The following is the basic breakdown of what a progressive overload is, how to achieve it, and why it’s beneficial.
What is Progressive Overload?
Progressive Overload is the principle of increasing the demands on the musculoskeletal system to gain size, strength, and endurance, by continually making those muscles adapt to new forces of resistance applied against them.
That makes sense, right? For a muscle to grow, strength to be gained, or for performance to increase the body must be adapt to a tension that is beyond what it has previously experienced. Like, if you curl 20’s your entire life, your biceps aren’t going to budge. We know this – it’s called the “plateau.” But if you jump from the 20’s to 25’s to 30’s you’re gonna see some gains.
Humans are stubborn as fahk, and we’re not going to change unless we’re forced to change. Muscle grows in response to a stimulus, but for further gains, you need to continue making greater demands on it.
With high demand, comes great change…change in the form or more muscle, more strength, less fat, better performance, and quicker recovery.
How do you Achieve Progressive Overload?
Didn’t I just say that?

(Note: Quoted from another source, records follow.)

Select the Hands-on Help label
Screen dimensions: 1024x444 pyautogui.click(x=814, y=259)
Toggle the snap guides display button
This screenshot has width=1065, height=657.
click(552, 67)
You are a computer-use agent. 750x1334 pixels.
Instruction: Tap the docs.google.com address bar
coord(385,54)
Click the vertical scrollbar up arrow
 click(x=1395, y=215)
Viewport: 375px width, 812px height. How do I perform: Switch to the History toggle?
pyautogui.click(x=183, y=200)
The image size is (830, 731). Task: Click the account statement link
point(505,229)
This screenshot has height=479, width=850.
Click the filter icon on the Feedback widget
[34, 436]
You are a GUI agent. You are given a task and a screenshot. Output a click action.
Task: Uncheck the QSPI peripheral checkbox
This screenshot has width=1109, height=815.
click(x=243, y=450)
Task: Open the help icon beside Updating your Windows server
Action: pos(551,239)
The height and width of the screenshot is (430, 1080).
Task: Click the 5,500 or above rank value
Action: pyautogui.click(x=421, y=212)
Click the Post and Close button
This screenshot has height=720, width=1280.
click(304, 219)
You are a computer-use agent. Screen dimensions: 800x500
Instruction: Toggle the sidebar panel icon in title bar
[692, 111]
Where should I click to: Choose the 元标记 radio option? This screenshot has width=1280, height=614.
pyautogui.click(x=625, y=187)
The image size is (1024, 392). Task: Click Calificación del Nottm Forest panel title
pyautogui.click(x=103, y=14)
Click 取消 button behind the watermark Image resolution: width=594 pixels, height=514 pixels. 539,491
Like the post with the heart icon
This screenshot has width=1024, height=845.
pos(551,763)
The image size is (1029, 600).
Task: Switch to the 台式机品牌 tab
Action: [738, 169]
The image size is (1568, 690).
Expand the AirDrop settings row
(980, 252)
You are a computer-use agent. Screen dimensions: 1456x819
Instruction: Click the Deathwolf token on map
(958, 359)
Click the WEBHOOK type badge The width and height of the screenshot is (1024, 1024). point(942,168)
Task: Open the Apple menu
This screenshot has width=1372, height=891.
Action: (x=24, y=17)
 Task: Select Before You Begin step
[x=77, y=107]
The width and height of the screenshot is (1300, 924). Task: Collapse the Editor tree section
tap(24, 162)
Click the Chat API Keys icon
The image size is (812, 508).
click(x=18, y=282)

I did – you achieve progressive overload by lifting heavier…but that’s easier said than done. And if we were able to lift more every time we worked out, pretty soon we’d be benching 10,000lbs, and squatting over 50k. That’s not exactly how it comes to life, is it?!
There’s more to overload than load itself! Here are ways you can increase your gains:
- Increasing weight
- Partially increasing load – increase load for a set
- Maintaining load, but increasing range of motion
- Maintaining load, but increasing volume
- Maintaining load, but working out more frequently
- Maintaining load, but increasing precision
- Decreasing rest time
- Doing more work in the same amount of time (density)
- Doing the same work in less amount of time (density)
- Exploring phases of rep, and set combinations
- Forced reps
- Negative/concentric reps
- Drop sets
- Static holds or isolations
- Rest-pause sets
- Partial reps
- Post-exhaustion reps
When to Implement Your Progressive Overload?
The best practice I set for myself, and recommend to others – if you can do 20 reps without reaching exhaustion or failure, it is DEFINITELY time to increase the load. To be more specific, I usually use the below as my guide.
If your set cause for three sets of 12 reps your flow should resemble:
- Set one: Completion with effort
- Set two: 60% completion with effort, 40% completion with struggle
- Set three: 40% completion with effort, 60% completion with struggle
How you progress is ultimately up to you. If you’re new to lifting, you’ll be able to advance more quickly than someone who has been lifting for years. If you start too light, you’ll progress quicker than someone who started with a more challenging weight.
An eight-week program may look like this:
- Week One: DELOAD to get to know your set. I’d prefer to go too light than going too heavy and risk injury or be debilitatingly sore for days on end.
- Week Two: Increase load
- Week Three: Maintain, and focus on form
- Week Four: Maintain, and decrease rest
- Week Five: Progress – if you’re able
- Week Six: Maintain, and focus on form
- Week Seven: Progress – if you’re able
- Week Eight: Progress – if you’re able
If you’re in a group exercise-type setting, it can be harder to navigate your load because your workouts aren’t the same. In this case, the mind/muscle connection, or focus on form is CRUCIAL. Introduce your own isolations, static holds, tempos or in-rep cadence if you’re not ready to jump from the 10’s to the 12’s. You’ll get there in no time.
There isn’t a right or wrong way to execute an overload – the detail of execution isn’t as important as the concept itself. In order to grow, change, and reach your goals, you have to continue to challenge yourself and that can come in MANY forms.